- Selected text:
·····

RU486
Over the last decade the ability of women to access abortion services in Australia has become increasingly difficult due to government funding cutbacks and protests by the religious right outside abortion clinics.
In this context the invention of the abortion pill, also known as RU486, has the potential to undermine these restrictions. RU486 could be dispensed by general practitioners, allowing far easier access to abortion than currently exists. It would also be far cheaper than abortions carried out by the current surgical method and thus make abortion far more accessible to women on low incomes.
However, RU486 is one of the most strictly controlled drugs in Australia.
Under the Therapeutic Goods Act, RU486 along with all abortifacients and anti-pregnancy drugs can only be approved for sale by the federal health minister. This politicising of RU486 and similar drugs has been condemned by the Family Planning Association and the Australian Medical Association.
At the National Union of Students conference in December, a motion was moved calling on the federal government to lift its restrictions on the availability of RU486. Some conference delegates from the National Broad Left (NBL) caucus argued against the motion, claiming that the safety of RU486 was in doubt because the drug used in the pill is produced by a "multinational corporation", Roussel-Uclaf.
Of course Roussel-Uclaf and the other handful of other multinational companies that control the pharmaceuticals market seek to profit from the drugs they make and sell. But this is hardly a very logical argument for not opposing the government's ban on RU486.
In capitalist countries just about everything people need — from food to medicines — is produced by multinational companies, since this is the dominant form of capitalist business organisation.

·····

- Information supplied:

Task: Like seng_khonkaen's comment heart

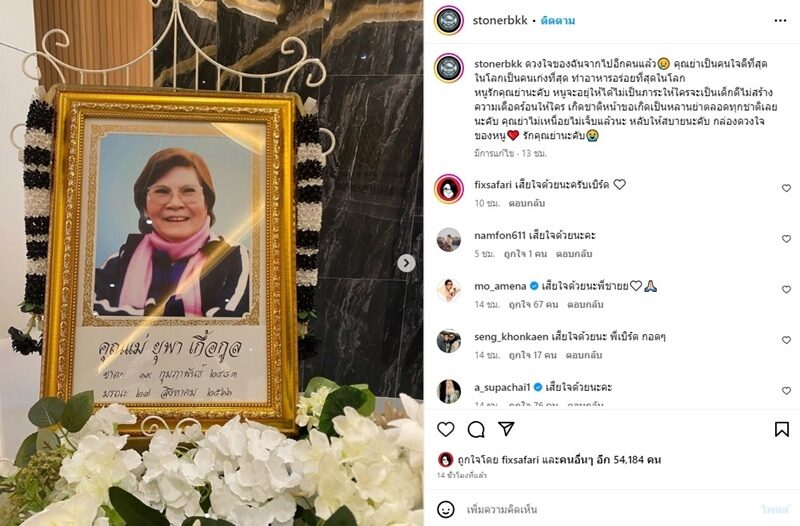Action: pos(786,340)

·····

Continue the article about RU486 and abortion access in Australia from the point where it ends.

- Result of this task:
Those members of the NBL who argued against supporting the legalisation of RU486 were also concerned about the manner in which other reproductive drugs have been used. Depo provera, for example, is a long-lasting injected contraceptive which has been used to forcibly sterilise women in Third World countries like Indonesia. In the United States, black women have been pressured to use Depo provera and norplant in order to gain eligibility for welfare payments.
However, these examples illustrate the need to ensure that women have greater choice in access to reproductive technology, not that any demonstrably safe reproductive technology should be outlawed.
While RU486 is not a suitable fertility control treatment for all women, the rate of death and side effects from its use is similar to that for surgical abortion and minute compared to childbirth.
RU486 is an alternative to surgical abortion procedures. It does not substitute for them, nor can it remove the need for a concerted nationwide campaign to repeal all anti-abortion laws because of its limited application in terminating a pregnancy. Surgical methods are still a vital service for women and feminists need to demand that this service is made more readily accessible for those women who choose it.
Similarly, expanding women's freedom from forced pregnancy and childbirth requires expanding women's choices regarding fertility control technologies. Ending the government's ban on the importation and sale of RU486 would be a further advance in the struggle against the oppression of women.